[파이썬] requests-html 스크레이핑된 데이터의 분석

In this blog post, we will explore how to analyze data scraped using the requests-html library in Python. If you’re unfamiliar with web scraping or the requests-html library, it’s recommended to check out some introductory resources before diving into this post.

What is requests-html?

requests-html is a Python library that allows you to easily scrape and parse web pages. It is built on top of the popular requests library and provides additional capabilities such as parsing HTML content, running JavaScript code, and handling asynchronous requests.

To install requests-html, you can use pip:

$ pip install requests-html

Scraping Data with requests-html

To scrape data from a web page using requests-html, you need to perform the following steps:

from requests_html import HTMLSession

session = HTMLSession()
response = session.get('https://example.com')
response.html.render()
headings = response.html.xpath('//h1//text()')

Analyzing Scraped Data

Once we have scraped and extracted data using requests-html, we can perform various analyses on it depending on our requirements. Let’s go through a few examples:

Word Frequency Analysis

One common analysis is to determine the frequency of words in the scraped data.
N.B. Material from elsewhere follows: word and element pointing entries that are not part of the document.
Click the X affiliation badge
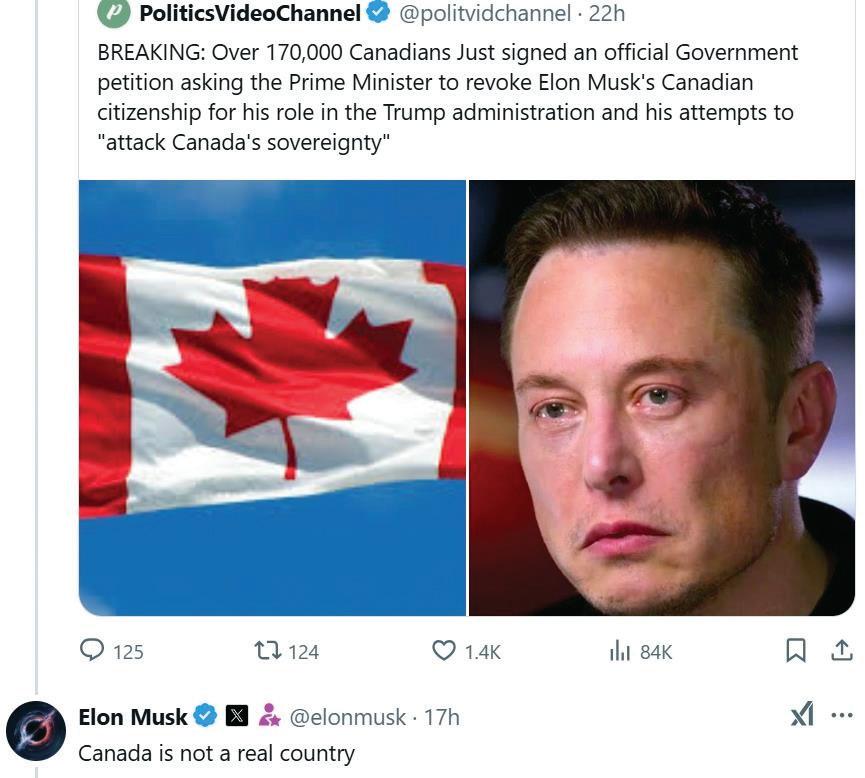 237,716
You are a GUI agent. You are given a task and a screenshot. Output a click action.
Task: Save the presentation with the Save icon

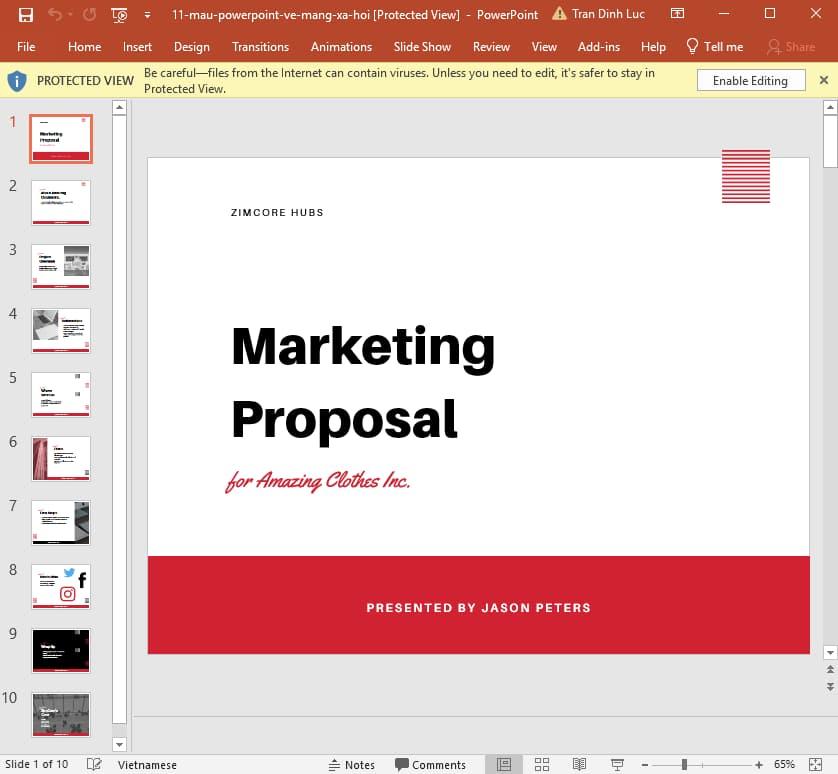pos(27,13)
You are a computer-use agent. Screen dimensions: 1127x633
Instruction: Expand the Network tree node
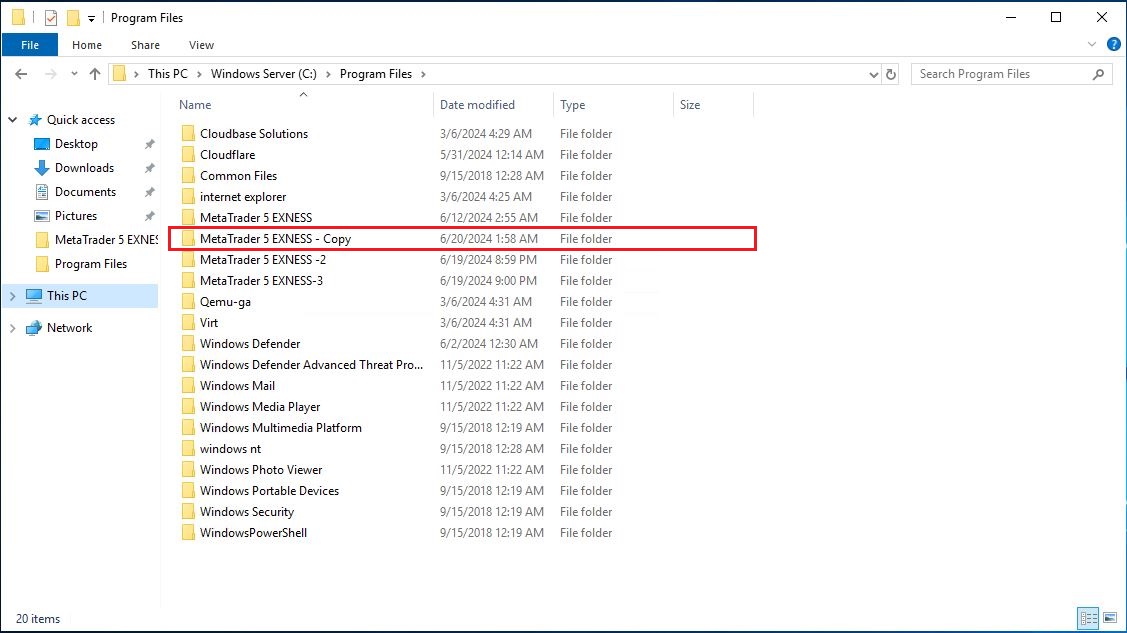pos(13,328)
We can store the extracted text in a list and use the Counter class from the collections module to count the occurrences of each word.

from collections import Counter

word_list = ['apple', 'banana', 'apple', 'cherry', 'banana', 'apple']
word_frequency = Counter(word_list)

print(word_frequency)

The output will be:

Counter({'apple': 3, 'banana': 2, 'cherry': 1})

Sentiment Analysis

If the scraped data contains text content such as reviews or comments, we can perform sentiment analysis to determine the sentiment expressed. There are several libraries available for sentiment analysis in Python, such as NLTK or TextBlob.

from textblob import TextBlob

reviews = ['I love this product!', 'This is the worst service ever!']
sentiments = []

for review in reviews:
    blob = TextBlob(review)
    sentiment_score = blob.sentiment.polarity
    if sentiment_score > 0:
        sentiments.append('Positive')
    elif sentiment_score < 0:
        sentiments.append('Negative')
    else:
        sentiments.append('Neutral')

print(sentiments)

The output will be:

['Positive', 'Negative']

Data Visualization

Another way to analyze scraped data is by visualizing it. You can use popular libraries like Matplotlib or Seaborn to create visualizations such as bar charts, scatter plots, or word clouds.

import matplotlib.pyplot as plt

word_frequency = {'apple': 3, 'banana': 2, 'cherry': 1}

words = list(word_frequency.keys())
frequency = list(word_frequency.values())

plt.bar(words, frequency)
plt.xlabel('Words')
plt.ylabel('Frequency')
plt.title('Word Frequency Analysis')
plt.show()

This code will display a bar chart representing the word frequency.

Conclusion

In this blog post, we explored how to analyze data scraped using the requests-html library in Python. We covered the basics of web scraping with requests-html, extracting data using CSS selectors, and performing various analyses on the scraped data. Remember to always check the terms of use and legality before scraping any website, and be respectful of the website’s resources. Happy scraping and analyzing!